On Saturday, interim city manager Raul Aguila imposed the nighttime curfew on the most touristy streets of South Beach, the center of the party, and ordered the closure of the three bridges that connect the island with Miami from 10 pm to 6 am. A crowd showed up again Sunday night, defying the curfew once more.

Aguila said that many people from other states were coming in "to engage in lawlessness and an 'anything-goes' party attitude". He said most weren't patronizing the businesses that need tourism dollars and instead were merely congregating by the thousands in the street.

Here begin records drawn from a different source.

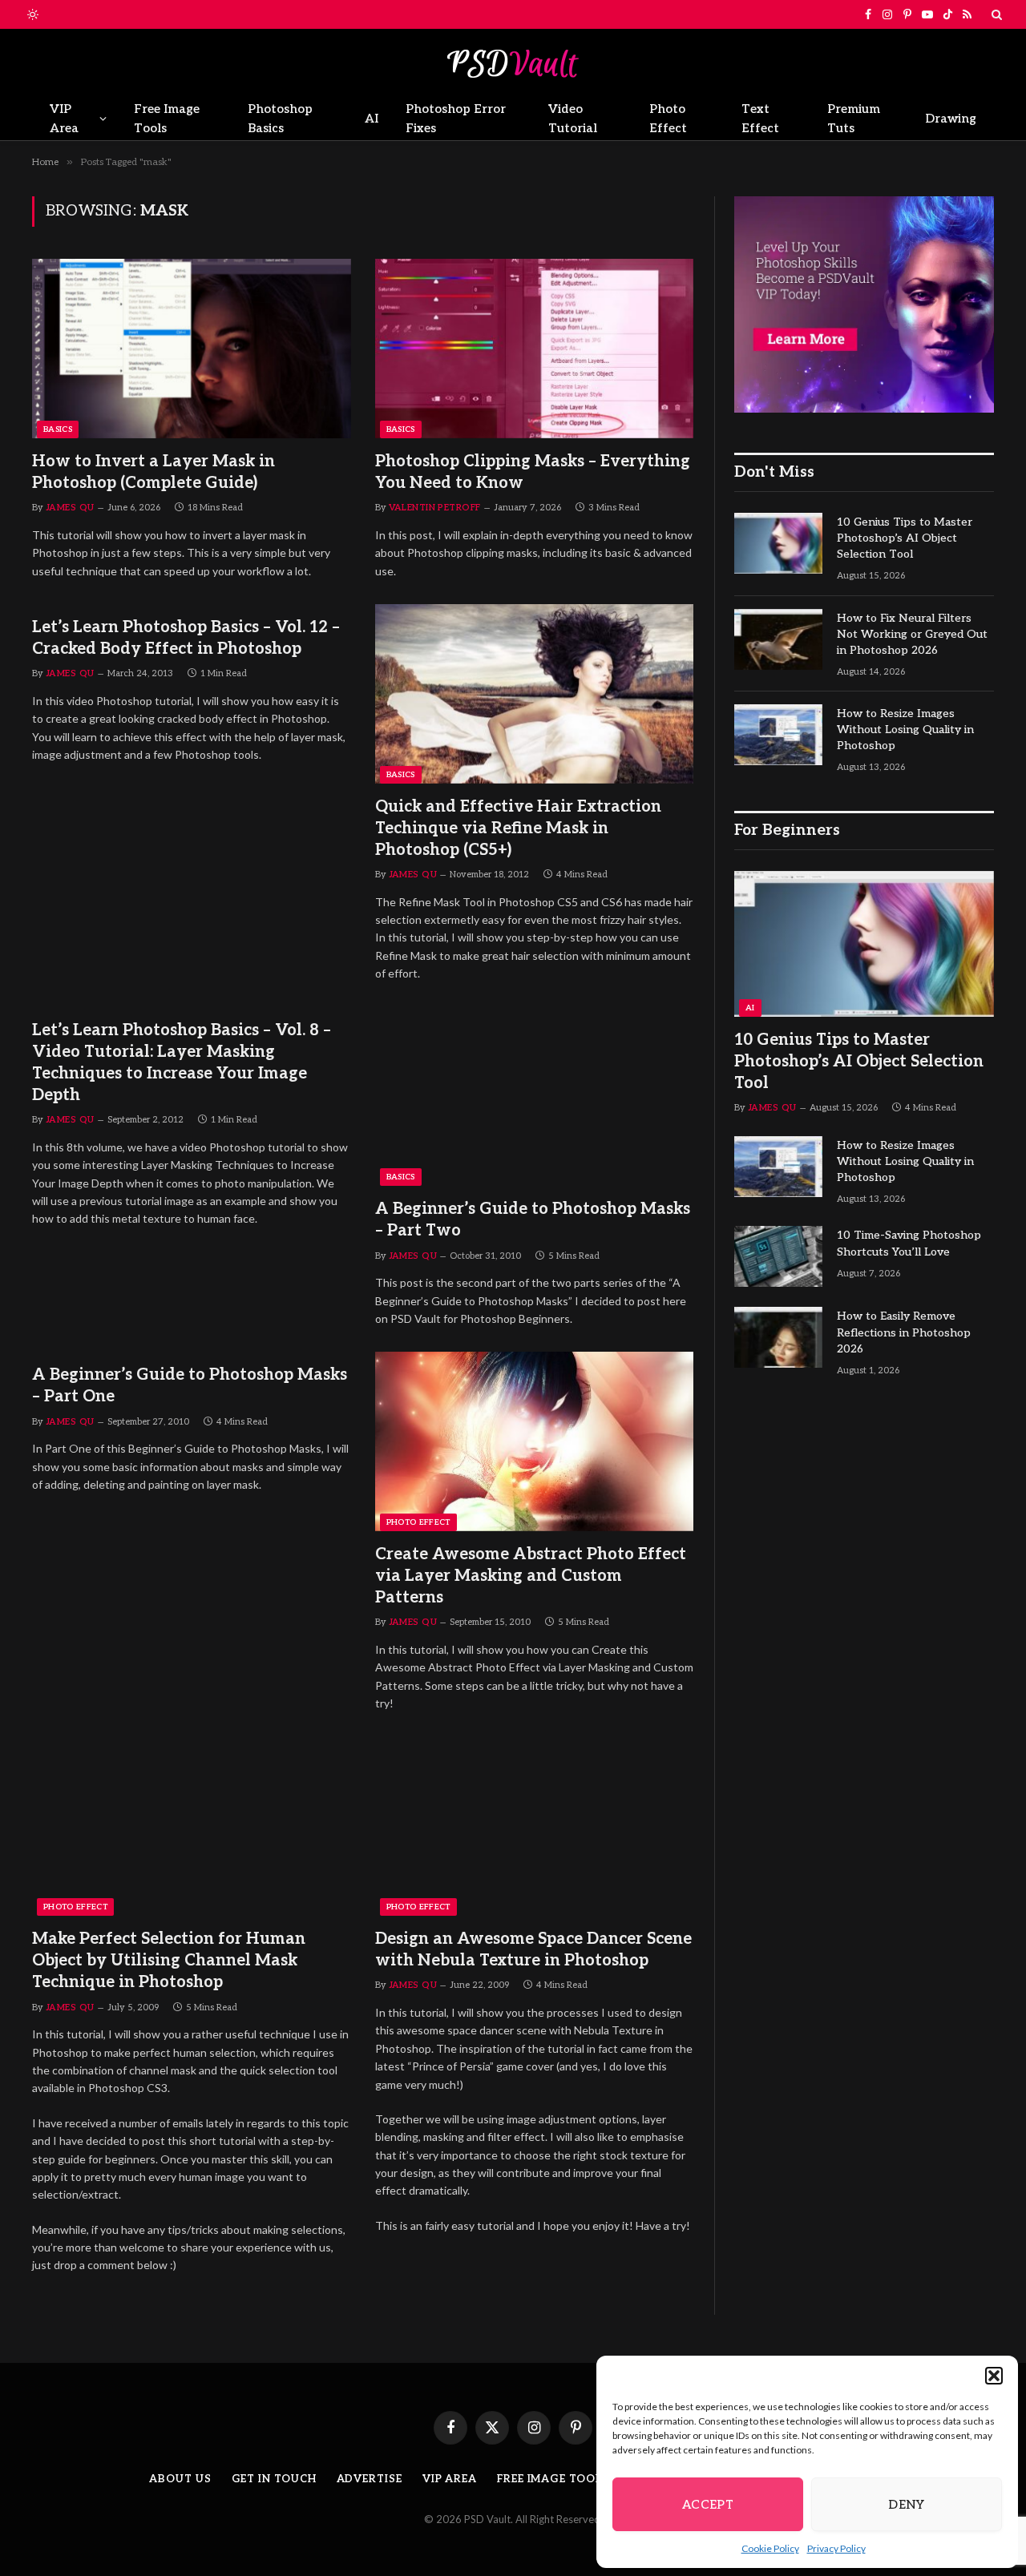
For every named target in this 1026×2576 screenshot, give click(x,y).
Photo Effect (668, 118)
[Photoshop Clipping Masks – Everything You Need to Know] (534, 348)
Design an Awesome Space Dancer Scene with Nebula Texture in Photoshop (533, 1949)
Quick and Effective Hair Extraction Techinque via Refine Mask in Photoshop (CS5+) (518, 828)
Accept (708, 2504)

The huge crowds of college students also have sparked fears that there could be a new coronavirus outbreak, as there has been little social distancing. Hundreds of rowdy revelers, many not wearing masks, as is required by a Miami Beach ordinance, sat indoors in bars and restaurants and met in large groups on Ocean Drive.

"The governor has said, you know, 'Everything's open, come on down.' But the problem is that we're still in the midst of a pandemic. It's not in our rearview mirror yet by any means, and it's certainly not in my county and my city,'' Mayor Dan Gelber said.

"So that's a challenge, and with this many people coming, we have, it's sort of a triple threat of too many crowds, too many people acting out, and a pandemic. And those three together just create a very challenging moment."

Florida has recorded more than 2 million coronavirus infections and more than 33,000 COVID-19 deaths since the start of the pandemic.

The state has reported the highest number of cases of the B.1.1.7 coronavirus variant that started in the UK. At least 12 percent of Floridians have been fully vaccinated, according to figures from the Centers for Disease Control and Prevention (CDC).

The amended state of emergency will limit traffic on three causeways leading to South Beach to keep all but residents, hotel guests and employees from driving onto the island.

It also imposes a curfew in Miami Beach's entertainment district from 8 pm to 6 am and closes sidewalk dining from 7 pm through 6 am. All restaurants, bars and businesses are required to be closed by 8 pm. Only residents who live in the area will be allowed to walk down streets in the entertainment district.

John Walter, a resident of South Beach, said on Sunday night that when the curfew began, police pushed crowds off Ocean Drive, and many ended up in his neighborhood.

"People were walking up and down the parked cars, he told the CBS affiliate in Miami. "My neighbor's kids were screaming. When the police showed up, people started running toward our building. My neighbor and I sat on the floor and put our feet on the staircase to try and block them from coming in."